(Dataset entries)
-*-*-
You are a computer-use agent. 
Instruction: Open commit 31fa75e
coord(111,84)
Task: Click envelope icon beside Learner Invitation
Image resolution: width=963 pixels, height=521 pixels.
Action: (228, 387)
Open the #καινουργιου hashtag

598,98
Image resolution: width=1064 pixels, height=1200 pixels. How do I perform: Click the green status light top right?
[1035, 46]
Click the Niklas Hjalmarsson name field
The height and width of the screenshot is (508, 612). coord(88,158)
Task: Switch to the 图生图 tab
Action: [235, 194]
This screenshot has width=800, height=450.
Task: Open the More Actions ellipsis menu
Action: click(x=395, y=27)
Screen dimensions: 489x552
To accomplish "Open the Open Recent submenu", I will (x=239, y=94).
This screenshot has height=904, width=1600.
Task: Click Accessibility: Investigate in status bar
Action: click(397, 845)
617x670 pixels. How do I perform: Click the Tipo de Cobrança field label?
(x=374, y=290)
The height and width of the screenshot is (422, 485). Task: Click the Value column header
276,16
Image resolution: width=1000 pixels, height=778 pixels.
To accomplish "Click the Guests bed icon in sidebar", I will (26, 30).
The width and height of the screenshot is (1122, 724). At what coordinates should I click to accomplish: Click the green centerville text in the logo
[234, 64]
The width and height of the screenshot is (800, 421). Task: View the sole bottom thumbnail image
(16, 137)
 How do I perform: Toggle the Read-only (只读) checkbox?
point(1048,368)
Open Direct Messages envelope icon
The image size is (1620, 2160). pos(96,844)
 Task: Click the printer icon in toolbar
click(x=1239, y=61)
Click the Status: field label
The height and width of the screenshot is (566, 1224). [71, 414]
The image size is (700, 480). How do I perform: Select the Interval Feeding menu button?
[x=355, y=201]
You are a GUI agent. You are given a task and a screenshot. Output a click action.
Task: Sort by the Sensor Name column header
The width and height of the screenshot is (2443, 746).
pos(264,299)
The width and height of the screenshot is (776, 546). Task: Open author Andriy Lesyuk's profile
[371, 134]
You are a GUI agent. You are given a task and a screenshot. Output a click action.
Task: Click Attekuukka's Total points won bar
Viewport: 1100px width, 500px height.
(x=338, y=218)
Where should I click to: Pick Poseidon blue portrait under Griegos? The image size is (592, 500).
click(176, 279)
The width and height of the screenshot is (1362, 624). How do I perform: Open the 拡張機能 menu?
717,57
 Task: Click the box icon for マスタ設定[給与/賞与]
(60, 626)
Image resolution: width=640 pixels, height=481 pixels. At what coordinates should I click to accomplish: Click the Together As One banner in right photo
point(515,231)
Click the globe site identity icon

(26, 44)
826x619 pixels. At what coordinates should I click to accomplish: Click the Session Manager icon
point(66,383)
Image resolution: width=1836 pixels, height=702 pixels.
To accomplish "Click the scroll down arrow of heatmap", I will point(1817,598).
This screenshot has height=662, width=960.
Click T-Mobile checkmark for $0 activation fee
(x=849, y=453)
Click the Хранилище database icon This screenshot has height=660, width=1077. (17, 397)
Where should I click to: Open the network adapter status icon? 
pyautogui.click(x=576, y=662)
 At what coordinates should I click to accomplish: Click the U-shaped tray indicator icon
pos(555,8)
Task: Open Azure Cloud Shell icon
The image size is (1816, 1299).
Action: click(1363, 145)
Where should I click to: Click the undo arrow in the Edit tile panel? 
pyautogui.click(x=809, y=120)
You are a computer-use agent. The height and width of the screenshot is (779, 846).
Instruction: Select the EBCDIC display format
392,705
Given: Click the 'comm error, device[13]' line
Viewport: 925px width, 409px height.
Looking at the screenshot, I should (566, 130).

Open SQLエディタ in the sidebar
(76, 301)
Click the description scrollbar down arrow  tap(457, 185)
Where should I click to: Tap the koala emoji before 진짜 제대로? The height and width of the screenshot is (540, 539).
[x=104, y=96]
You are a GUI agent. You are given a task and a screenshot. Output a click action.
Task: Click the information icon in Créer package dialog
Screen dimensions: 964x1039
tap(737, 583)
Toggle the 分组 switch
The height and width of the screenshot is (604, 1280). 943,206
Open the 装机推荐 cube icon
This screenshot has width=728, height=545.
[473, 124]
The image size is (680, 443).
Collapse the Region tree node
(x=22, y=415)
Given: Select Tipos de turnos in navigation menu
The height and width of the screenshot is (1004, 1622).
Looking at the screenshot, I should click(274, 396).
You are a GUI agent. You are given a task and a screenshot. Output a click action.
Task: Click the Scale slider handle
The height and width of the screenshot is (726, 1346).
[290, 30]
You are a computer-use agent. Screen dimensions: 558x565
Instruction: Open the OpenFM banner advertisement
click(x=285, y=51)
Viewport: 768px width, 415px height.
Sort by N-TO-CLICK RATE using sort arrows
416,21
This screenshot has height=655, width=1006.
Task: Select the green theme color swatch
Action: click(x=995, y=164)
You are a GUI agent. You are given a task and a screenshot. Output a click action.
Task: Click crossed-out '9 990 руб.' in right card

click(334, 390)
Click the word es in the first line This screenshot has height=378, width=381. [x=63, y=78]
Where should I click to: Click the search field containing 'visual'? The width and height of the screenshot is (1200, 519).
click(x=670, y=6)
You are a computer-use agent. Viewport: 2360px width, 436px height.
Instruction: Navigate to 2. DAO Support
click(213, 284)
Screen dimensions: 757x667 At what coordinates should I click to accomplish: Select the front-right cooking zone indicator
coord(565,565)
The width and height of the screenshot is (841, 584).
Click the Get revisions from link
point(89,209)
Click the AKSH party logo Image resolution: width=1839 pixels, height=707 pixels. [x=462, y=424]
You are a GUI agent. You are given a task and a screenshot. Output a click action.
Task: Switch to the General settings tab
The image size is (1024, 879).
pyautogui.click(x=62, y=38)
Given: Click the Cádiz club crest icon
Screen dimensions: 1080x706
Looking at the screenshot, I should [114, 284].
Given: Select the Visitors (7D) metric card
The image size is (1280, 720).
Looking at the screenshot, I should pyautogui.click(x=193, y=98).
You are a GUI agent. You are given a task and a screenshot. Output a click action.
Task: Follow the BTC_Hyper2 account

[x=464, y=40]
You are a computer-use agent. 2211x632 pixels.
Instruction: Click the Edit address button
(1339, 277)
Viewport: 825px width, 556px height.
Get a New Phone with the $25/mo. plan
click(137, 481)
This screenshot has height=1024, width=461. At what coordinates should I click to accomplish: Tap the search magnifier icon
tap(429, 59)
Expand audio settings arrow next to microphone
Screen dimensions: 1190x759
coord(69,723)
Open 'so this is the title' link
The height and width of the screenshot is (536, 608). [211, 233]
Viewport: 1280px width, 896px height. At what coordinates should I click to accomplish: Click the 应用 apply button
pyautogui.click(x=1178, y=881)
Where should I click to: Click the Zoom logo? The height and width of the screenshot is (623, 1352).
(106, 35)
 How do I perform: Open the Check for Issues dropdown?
-*-*-
To do: Write out exactly the lines that fall from the line with "Collapse the Region tree node" to the line with "Viewport: 768px width, 415px height." in the records above, keeping both ends.

Exercise output:
Collapse the Region tree node
(x=22, y=415)
Given: Select Tipos de turnos in navigation menu
The height and width of the screenshot is (1004, 1622).
Looking at the screenshot, I should click(274, 396).
You are a GUI agent. You are given a task and a screenshot. Output a click action.
Task: Click the Scale slider handle
The height and width of the screenshot is (726, 1346).
[290, 30]
You are a computer-use agent. Screen dimensions: 558x565
Instruction: Open the OpenFM banner advertisement
click(x=285, y=51)
Viewport: 768px width, 415px height.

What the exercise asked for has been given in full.